There are reports that the console, while quiet, runs quite warm. It sounds as though it’s hovering around the point where touching certain parts of it, like the expansion card for SSDs, can be uncomfortable while the console is in operation.
Our sister site PCMag quotes multiple individuals who have tested the console remarking on just how hot it is, with Jeux Video’s Ken Bogard saying in a no-longer-available video that: “The Series X is hot, like really hot! It doesn’t make any noise, but damn it’s hot! The console is emitting heat like crazy. It’s almost like a fireplace shaft. You can heat up your flat with it.”
PCMag does make one statement I want to unpack a little bit. It writes: “More worryingly, the games being played and producing so much heat are backward-compatible games. No next-gen titles have been played yet, which will surely push the Series X harder.”
This is not automatically true.
Turning on the ray-tracing capabilities of the RDNA2 GPU could add additional power consumption, but it will also lower the frame rate, partly offsetting the increase. We also don’t know what the penalty for enabling RT on RDNA2 will be, or how much additional power it consumes. The frame rate penalty could completely offset the heat increase if enabling RT leads to other parts of the GPU idling more often. We also cannot assume that AMD and Nvidia will pay the exact same penalty for enabling ray tracing — in the past, when AMD and Nvidia have implemented a feature in different ways, like tessellation in the days of the Fermi architecture, the power consumption of these features differed as well. AMD has not yet revealed if they dedicated specific parts of the chip to these workloads the way Nvidia did, or if they opted for a different strategy.
Games running in backward-compatibility mode could actually be drawing more power than a modern title will, not less. This might seem counterintuitive — but imagine that a game which previously ran relatively inefficiently on the Xbox 360 or even Xbox One now runs remarkably better on the Xbox Series X, thanks to increased L2, higher cache bandwidth, a higher efficiency architecture, and a faster memory bus. The Ryzen CPU core is also better at feeding the GPU than the older Jaguar core was. In these cases, the game would execute far more efficiently on the new console than the old one — and could burn more power in the process.
The game that causes the highest power consumption isn’t necessarily the title with the biggest visual effects or fastest frame rates. I used to use Left 4 Dead 2 for GPU power consumption testing long after it was outdated visually because it was extraordinarily good at pushing GPUs to use high amounts of power. It is entirely possible that playing last-generation games at top speed represents a worst-case scenario for the Xbox Series X, thermally speaking, compared with playing modern titles at slower frame rates. I’m not saying this is the case, but we don’t know enough either way to rule it out.
The final reason I suspect that the console’s ambient temperature is unlikely to change is this: If it’s uncomfortably hot to the touch now, it doesn’t have a whole lot more headroom before “uncomfortably hot” becomes “first-degree burn.” Microsoft has little interest in boosting sales of Neosporin and certainly not at the expense of its gaming division.

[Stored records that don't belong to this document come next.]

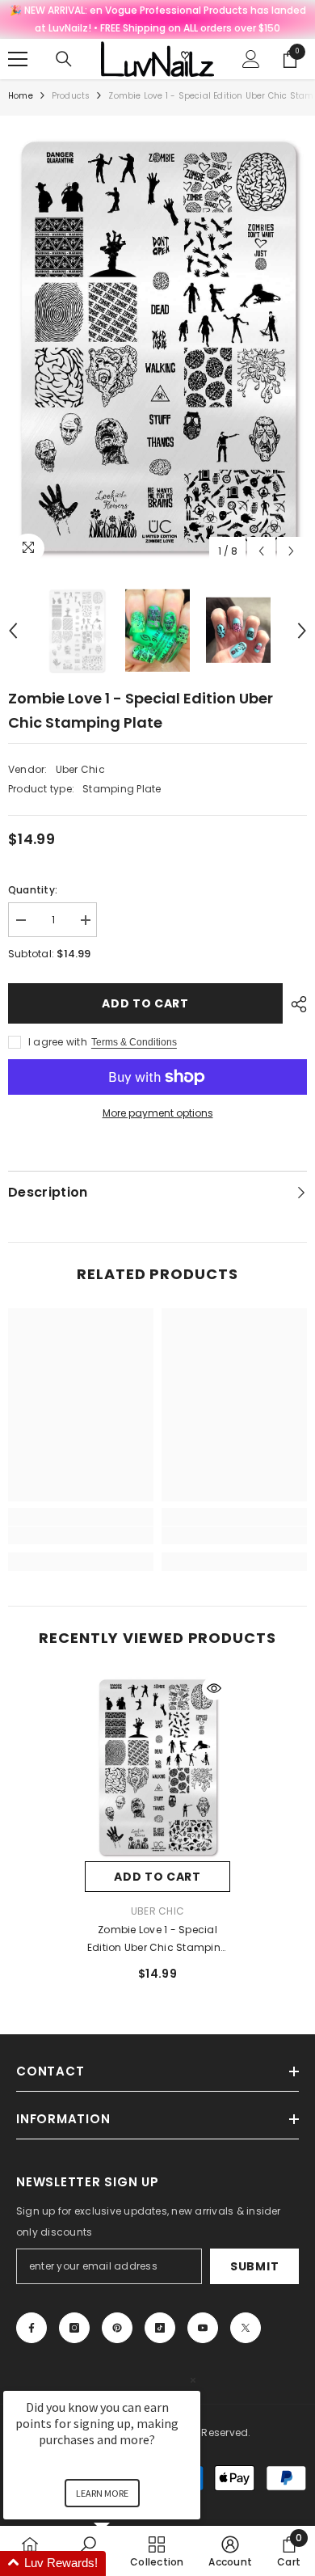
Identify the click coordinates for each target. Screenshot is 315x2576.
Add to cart (145, 1003)
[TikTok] (160, 2327)
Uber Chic (80, 769)
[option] (157, 345)
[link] (80, 1535)
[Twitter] (245, 2327)
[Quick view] (214, 1688)
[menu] (17, 59)
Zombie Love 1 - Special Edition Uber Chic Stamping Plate (157, 1940)
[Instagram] (74, 2327)
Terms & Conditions (134, 1042)
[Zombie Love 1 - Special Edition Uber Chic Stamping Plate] (157, 1766)
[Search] (64, 59)
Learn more (102, 2493)
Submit (254, 2266)
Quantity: (32, 890)
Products (71, 96)
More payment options (158, 1113)
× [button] (193, 2380)
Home (20, 96)
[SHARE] (295, 1004)
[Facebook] (31, 2327)
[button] (261, 551)
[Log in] (251, 59)
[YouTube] (202, 2327)
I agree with (57, 1042)
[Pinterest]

Note: Microsoft doesn’t seem to be using Dynamic Resolution Scaling this time around, but there’s no reason the company couldn’t use frame rate locking to maintain appropriate thermals if required. Clamping a game to 60fps or 30fps for a short period of time during a peak scene would reduce power consumption and thermals dramatically. The difference between unlocked >60fps and a static 60fps is fairly small, and even a rock-steady locked 30fps is acceptable (if less desirable). I’ll take a solid, consistent 30fps over an inconsistent 45-60fps with 15-20fps dips at random intervals any day of the week, even if I prefer higher in general.
It’s entirely possible that Microsoft needs to increase its fan speeds a bit, but I wouldn’t assume that the platform will automatically heat up even further during regular play. That could go either way.